_YOUR TASK_: When you find the line with "Privacy Policy (609, 1022)" among the records below, reproduce it and each line after it exactly, ending with the line with "Skup książek - Bydgoszcz (72, 2429)".

_DATA TO PROCESS_:
===

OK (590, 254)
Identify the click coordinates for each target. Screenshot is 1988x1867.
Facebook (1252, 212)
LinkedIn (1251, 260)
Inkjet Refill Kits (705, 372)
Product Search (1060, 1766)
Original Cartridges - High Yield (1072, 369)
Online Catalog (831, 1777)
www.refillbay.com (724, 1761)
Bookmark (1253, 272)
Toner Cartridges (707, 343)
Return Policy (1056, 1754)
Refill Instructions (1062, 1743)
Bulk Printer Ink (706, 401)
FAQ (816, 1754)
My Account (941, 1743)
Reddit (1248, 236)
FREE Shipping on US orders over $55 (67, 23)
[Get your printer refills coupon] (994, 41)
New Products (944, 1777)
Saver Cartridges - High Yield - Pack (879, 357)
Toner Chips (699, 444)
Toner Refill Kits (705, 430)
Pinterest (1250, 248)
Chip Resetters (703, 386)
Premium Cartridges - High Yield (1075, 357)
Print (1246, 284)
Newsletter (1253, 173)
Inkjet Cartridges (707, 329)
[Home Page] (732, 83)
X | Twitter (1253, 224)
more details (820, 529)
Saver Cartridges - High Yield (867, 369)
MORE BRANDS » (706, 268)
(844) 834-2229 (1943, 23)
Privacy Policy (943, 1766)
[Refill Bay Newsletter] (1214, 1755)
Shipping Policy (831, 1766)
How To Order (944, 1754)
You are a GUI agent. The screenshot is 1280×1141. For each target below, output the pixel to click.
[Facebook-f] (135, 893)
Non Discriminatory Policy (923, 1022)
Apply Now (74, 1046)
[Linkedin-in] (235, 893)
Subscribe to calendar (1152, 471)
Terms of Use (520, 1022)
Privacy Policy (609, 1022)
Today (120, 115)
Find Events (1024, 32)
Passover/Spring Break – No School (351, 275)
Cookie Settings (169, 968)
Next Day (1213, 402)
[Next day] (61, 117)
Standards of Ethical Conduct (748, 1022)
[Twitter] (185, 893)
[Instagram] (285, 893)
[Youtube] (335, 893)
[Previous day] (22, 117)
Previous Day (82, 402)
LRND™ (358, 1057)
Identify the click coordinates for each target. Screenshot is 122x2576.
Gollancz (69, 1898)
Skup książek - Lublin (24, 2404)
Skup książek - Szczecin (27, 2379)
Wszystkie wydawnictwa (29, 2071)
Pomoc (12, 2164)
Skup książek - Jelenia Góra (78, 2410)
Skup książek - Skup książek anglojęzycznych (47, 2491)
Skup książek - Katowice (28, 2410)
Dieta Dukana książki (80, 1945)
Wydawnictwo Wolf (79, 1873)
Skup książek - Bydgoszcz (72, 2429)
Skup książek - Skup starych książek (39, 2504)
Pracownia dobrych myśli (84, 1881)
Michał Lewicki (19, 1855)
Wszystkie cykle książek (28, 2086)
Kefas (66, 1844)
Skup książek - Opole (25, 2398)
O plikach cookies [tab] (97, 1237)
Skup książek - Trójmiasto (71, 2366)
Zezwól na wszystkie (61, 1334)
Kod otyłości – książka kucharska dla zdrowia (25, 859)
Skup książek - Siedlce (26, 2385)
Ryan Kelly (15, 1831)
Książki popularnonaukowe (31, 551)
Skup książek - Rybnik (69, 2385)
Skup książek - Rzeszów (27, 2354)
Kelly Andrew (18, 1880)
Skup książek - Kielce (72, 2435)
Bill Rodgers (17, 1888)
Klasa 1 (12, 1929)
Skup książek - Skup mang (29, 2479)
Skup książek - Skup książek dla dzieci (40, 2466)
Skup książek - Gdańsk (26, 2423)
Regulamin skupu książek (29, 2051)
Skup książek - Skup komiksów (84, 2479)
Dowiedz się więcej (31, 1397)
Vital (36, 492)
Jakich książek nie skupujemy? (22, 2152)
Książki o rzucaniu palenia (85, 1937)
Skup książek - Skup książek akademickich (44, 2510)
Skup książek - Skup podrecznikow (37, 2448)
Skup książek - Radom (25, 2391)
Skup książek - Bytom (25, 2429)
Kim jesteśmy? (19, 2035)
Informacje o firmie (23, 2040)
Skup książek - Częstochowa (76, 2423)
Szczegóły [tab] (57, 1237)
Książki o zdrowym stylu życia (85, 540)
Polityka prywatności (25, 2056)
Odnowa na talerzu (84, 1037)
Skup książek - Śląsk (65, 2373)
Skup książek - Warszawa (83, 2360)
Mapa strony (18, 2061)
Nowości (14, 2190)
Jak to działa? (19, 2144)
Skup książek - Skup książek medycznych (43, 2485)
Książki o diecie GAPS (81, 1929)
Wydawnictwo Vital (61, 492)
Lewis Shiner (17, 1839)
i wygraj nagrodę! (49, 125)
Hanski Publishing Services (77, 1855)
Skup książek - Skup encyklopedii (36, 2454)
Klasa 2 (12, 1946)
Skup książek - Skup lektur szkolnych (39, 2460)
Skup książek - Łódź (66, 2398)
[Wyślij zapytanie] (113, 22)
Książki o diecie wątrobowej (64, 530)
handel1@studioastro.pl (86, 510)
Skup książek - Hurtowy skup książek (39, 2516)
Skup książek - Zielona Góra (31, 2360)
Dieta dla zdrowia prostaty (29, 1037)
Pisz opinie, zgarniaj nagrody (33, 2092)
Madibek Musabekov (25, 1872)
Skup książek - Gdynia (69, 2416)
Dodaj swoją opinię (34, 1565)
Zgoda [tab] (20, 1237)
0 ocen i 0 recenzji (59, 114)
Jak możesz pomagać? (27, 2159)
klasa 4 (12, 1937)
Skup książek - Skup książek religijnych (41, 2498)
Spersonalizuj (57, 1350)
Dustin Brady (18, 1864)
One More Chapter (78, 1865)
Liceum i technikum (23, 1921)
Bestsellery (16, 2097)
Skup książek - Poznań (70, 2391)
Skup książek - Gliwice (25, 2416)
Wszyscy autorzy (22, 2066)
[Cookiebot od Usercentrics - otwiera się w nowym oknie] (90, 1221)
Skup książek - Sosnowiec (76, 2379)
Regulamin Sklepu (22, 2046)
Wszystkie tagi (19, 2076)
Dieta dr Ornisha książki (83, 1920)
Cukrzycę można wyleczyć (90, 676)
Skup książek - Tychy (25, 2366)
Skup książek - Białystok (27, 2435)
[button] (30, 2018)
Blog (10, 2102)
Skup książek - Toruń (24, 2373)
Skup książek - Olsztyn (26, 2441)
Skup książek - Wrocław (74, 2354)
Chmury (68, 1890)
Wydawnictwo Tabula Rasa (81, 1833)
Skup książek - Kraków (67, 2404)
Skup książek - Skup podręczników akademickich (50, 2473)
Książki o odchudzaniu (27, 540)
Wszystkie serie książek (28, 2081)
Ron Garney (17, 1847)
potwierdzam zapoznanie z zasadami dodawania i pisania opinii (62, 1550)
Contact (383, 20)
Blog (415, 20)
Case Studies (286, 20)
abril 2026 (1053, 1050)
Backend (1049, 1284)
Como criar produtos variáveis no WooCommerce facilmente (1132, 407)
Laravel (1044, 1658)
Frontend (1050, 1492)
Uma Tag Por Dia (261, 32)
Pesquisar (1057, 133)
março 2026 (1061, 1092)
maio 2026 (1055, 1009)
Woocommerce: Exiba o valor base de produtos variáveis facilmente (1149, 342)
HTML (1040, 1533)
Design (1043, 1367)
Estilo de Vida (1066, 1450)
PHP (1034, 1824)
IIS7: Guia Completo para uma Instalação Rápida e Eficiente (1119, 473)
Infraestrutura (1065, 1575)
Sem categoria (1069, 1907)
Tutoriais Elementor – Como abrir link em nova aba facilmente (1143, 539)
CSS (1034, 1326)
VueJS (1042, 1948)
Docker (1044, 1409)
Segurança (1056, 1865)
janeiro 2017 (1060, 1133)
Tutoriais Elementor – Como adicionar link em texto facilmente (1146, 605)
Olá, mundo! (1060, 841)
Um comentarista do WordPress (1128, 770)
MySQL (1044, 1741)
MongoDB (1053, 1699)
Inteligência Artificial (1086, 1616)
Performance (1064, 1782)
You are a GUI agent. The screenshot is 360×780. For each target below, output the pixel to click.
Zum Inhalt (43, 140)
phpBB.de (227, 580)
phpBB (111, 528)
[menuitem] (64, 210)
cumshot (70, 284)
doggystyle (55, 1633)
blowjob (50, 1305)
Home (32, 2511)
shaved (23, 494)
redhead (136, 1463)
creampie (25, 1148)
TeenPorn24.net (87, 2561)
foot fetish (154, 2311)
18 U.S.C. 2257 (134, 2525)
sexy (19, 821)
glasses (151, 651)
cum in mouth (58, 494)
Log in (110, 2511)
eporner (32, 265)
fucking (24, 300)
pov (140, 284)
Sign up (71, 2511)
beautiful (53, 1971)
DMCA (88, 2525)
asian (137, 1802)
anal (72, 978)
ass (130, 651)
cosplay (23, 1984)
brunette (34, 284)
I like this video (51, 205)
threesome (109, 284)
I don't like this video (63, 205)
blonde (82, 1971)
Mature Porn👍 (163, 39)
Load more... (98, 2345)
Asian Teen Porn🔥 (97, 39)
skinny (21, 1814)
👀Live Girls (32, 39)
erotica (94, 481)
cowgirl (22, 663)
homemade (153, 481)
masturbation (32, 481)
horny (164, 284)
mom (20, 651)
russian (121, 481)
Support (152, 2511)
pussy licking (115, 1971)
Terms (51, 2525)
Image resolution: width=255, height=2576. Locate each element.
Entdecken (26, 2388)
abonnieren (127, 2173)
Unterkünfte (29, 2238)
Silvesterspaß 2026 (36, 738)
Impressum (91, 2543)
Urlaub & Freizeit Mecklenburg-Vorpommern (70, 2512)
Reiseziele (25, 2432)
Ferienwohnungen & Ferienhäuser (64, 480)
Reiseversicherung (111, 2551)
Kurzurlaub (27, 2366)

===

_ANSWER BOX_:
Privacy Policy (609, 1022)
Today (120, 115)
Find Events (1024, 32)
Passover/Spring Break – No School (351, 275)
Cookie Settings (169, 968)
Next Day (1213, 402)
[Next day] (61, 117)
Standards of Ethical Conduct (748, 1022)
[Twitter] (185, 893)
[Instagram] (285, 893)
[Youtube] (335, 893)
[Previous day] (22, 117)
Previous Day (82, 402)
LRND™ (358, 1057)
Identify the click coordinates for each target. Screenshot is 122x2576.
Gollancz (69, 1898)
Skup książek - Lublin (24, 2404)
Skup książek - Szczecin (27, 2379)
Wszystkie wydawnictwa (29, 2071)
Pomoc (12, 2164)
Skup książek - Jelenia Góra (78, 2410)
Skup książek - Skup książek anglojęzycznych (47, 2491)
Skup książek - Katowice (28, 2410)
Dieta Dukana książki (80, 1945)
Wydawnictwo Wolf (79, 1873)
Skup książek - Bydgoszcz (72, 2429)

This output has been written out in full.